Evaluation of Bioequivalence and Cardio-Hepatic Safety of a Single Dose of Fixed Dose Combination of Artemether and Lumefantrine
- *Corresponding Author:
- Dr. Suhas Sahebrao Khandave
Accutest Research Laboratories Limited
A-31, TTC Industrial Area
Khairne MIDC, Navi Mumbai- 400709
E-mail: [email protected]
Received Date: June 07, 2010; Accepted Date: July 01, 2010; Published Date: July 01, 2010
Citation: Khandave SS, Joshi SS, Sawant SV, Onkar SV (2010) Evaluation of Bioequivalence and Cardio-Hepatic Safety of a Single Dose of Fixed Dose Combination of Artemether and Lumefantrine. J Bioequiv Availab 2: 081-085. doi: 10.4172/jbb.1000036
Copyright: © 2010 Khandave SS, et al.
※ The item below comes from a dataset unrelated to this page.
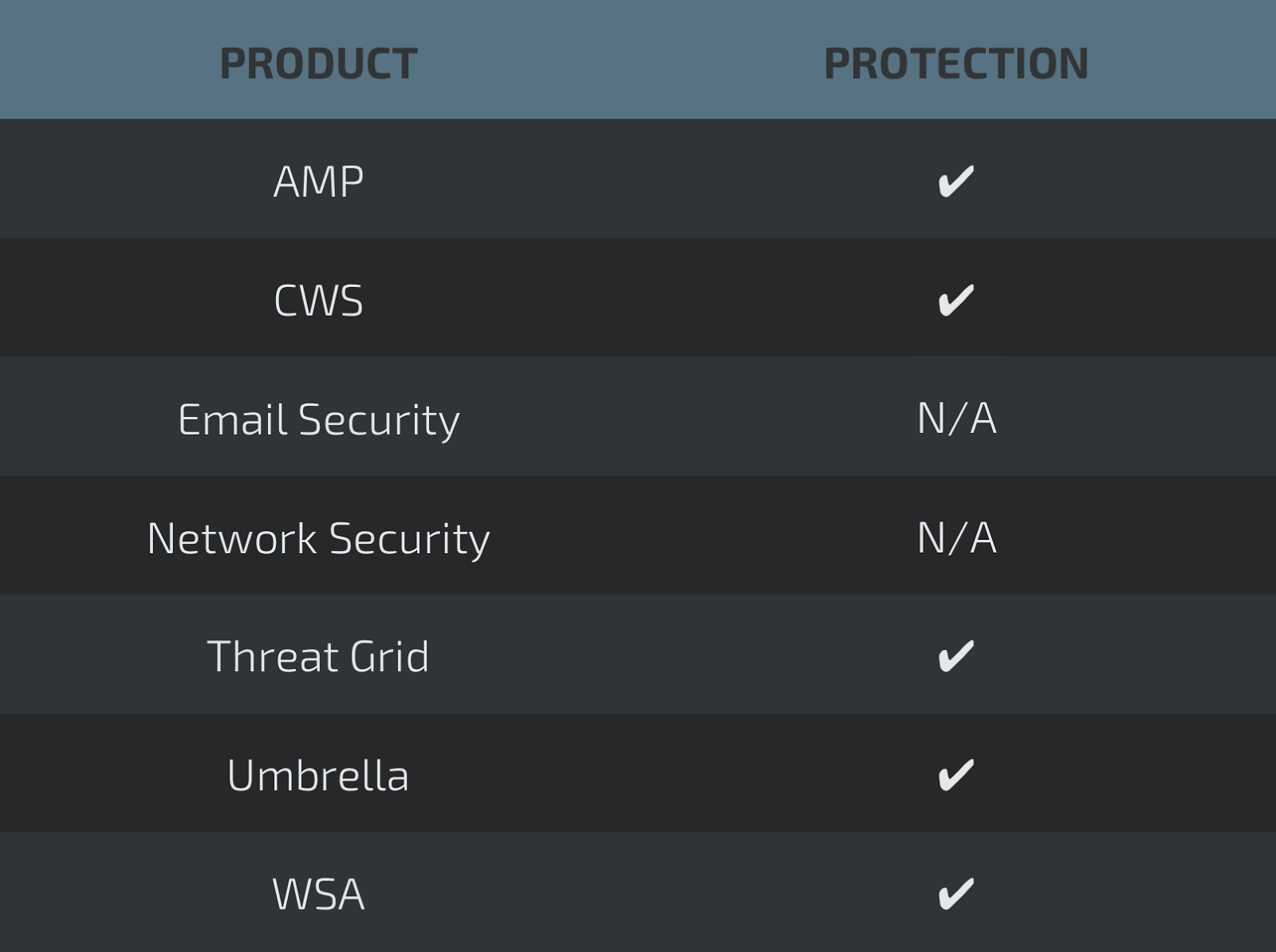Viewport: 1276px width, 952px height.
Task: Click the AMP product name
Action: pos(318,182)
This is an open-access article distributed under the terms of the Creative Commons Attribution License, which permits unrestricted use, distribution, and reproduction in any medium, provided the original author and source are credited.
Background and objective: The existing fixed-dose combination, Coartem® (artemether 20 mg and lumefantrine 80 mg) requires 4 tablets per dose and a total of 24 tablets for the six-dose regimen for the treatment of uncomplicated P. falciparum malaria compromising the patient compliance. Also, the cardiotoxicity due to lumefantrine because of its structural similarity with halofantrine remains a matter of debate in therapeutics. To enhance the patient compliance, the fixed-dose combination of artemether/lumefantrine (80/480 mg) is formulated by Sequel Pharmachem Pvt. Ltd. India. In the present study, this fixed dose combination (test product) was evaluated for its bioequivalence to the reference product, Coartem® 20/120 mg (artemether 20 mg and lumefantrine 120 mg) of Novartis Pharma Ltd. with assessment of cardio-hepatic safety. Methods: A randomized, open label, two-treatment, two-period, two-sequence, single-dose, crossover bioequivalence study with comparative safety evaluation was conducted on 72 healthy Indian human subjects under a fed condition. Quantification of artemether, dihydroartemisinin, and lumefantrine was done by a validated LC-MS/ MS method. For bioequivalence, AUC0-240, AUC0-inf and Cmax for artemether and lumefantrine were considered. Safety assessment was done by monitoring vital signs, QTc interval, serum ALT and AST values before and after treatment. Max QTc, baseline-corrected QTcmax, AST and ALT values were considered for statistical comparison between the two treatments. Drug plasma concentrations estimated at identical time points with the ECG recordings were correlated with ECG parameters. Results: The test product was bioequivalent to the reference product as per the standard bioequivalence criteria. There was no clinically significant difference between the two treatments for all the safety parameters. No significant observation suggestive of cardiotoxicity and hepatotoxicity was noted in this study. Conclusion: The test product can be used as a therapeutic option with likely better patient compliance in the treatment of uncomplicated P. falciparum malaria.